EXERCISE AIM. Output the line that contains "Where should I click to: Click the OCR" and every line after it to the end of the entries, with nothing added or left out.

___ DATA EXCERPTS ___

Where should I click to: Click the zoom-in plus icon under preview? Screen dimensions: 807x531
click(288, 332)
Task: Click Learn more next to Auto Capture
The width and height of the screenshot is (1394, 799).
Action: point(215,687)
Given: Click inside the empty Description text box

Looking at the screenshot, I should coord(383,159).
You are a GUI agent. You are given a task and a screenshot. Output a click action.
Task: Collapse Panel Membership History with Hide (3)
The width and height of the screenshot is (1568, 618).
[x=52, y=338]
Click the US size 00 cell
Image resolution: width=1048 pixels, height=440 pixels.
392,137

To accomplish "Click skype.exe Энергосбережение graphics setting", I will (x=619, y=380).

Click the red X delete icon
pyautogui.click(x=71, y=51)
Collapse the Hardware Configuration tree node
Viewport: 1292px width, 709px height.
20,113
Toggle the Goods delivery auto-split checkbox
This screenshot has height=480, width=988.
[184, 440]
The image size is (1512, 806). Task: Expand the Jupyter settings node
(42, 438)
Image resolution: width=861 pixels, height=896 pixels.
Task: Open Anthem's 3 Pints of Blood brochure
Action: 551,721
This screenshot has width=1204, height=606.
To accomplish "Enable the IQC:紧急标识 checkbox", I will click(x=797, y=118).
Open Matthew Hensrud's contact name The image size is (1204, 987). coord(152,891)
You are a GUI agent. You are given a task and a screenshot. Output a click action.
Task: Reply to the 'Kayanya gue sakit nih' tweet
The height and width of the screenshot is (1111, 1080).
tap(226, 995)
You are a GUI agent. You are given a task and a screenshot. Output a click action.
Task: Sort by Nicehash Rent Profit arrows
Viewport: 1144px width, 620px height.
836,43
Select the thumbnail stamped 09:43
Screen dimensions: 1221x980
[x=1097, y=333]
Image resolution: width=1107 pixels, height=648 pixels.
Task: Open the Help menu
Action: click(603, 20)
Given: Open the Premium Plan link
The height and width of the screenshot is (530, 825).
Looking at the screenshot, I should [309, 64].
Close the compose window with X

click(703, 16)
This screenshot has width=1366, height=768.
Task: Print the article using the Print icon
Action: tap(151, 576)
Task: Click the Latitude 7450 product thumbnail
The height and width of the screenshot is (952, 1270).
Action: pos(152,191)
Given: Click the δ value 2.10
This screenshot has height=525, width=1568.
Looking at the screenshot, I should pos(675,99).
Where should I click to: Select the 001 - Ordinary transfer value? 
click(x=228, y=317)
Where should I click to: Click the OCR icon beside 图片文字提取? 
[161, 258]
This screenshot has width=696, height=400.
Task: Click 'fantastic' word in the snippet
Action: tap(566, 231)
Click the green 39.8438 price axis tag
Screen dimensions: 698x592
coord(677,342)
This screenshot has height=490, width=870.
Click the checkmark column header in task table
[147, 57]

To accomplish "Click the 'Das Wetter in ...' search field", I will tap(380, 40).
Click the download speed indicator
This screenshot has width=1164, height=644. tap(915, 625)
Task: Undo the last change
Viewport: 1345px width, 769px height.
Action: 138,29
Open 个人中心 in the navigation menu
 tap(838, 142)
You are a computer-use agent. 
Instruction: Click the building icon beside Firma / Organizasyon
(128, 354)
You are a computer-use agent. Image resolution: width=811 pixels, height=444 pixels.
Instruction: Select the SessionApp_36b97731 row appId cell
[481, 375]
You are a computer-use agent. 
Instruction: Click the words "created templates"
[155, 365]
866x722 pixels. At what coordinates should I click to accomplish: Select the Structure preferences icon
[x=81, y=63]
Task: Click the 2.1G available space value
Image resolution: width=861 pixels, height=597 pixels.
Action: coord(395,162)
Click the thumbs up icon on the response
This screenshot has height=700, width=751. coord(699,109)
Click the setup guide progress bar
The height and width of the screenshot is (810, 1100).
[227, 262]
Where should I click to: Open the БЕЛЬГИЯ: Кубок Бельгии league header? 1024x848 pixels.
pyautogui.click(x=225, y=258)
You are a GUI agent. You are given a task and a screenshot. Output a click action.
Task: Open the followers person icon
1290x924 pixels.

___

EXERCISE ANSWER.
Where should I click to: Click the OCR icon beside 图片文字提取? 
[161, 258]
This screenshot has width=696, height=400.
Task: Click 'fantastic' word in the snippet
Action: tap(566, 231)
Click the green 39.8438 price axis tag
Screen dimensions: 698x592
coord(677,342)
This screenshot has height=490, width=870.
Click the checkmark column header in task table
[147, 57]

To accomplish "Click the 'Das Wetter in ...' search field", I will tap(380, 40).
Click the download speed indicator
This screenshot has width=1164, height=644. tap(915, 625)
Task: Undo the last change
Viewport: 1345px width, 769px height.
Action: 138,29
Open 个人中心 in the navigation menu
 tap(838, 142)
You are a computer-use agent. 
Instruction: Click the building icon beside Firma / Organizasyon
(128, 354)
You are a computer-use agent. Image resolution: width=811 pixels, height=444 pixels.
Instruction: Select the SessionApp_36b97731 row appId cell
[481, 375]
You are a computer-use agent. 
Instruction: Click the words "created templates"
[155, 365]
866x722 pixels. At what coordinates should I click to accomplish: Select the Structure preferences icon
[x=81, y=63]
Task: Click the 2.1G available space value
Image resolution: width=861 pixels, height=597 pixels.
Action: coord(395,162)
Click the thumbs up icon on the response
This screenshot has height=700, width=751. coord(699,109)
Click the setup guide progress bar
The height and width of the screenshot is (810, 1100).
[227, 262]
Where should I click to: Open the БЕЛЬГИЯ: Кубок Бельгии league header? 1024x848 pixels.
pyautogui.click(x=225, y=258)
You are a GUI agent. You are given a task and a screenshot. Output a click action.
Task: Open the followers person icon
1290x924 pixels.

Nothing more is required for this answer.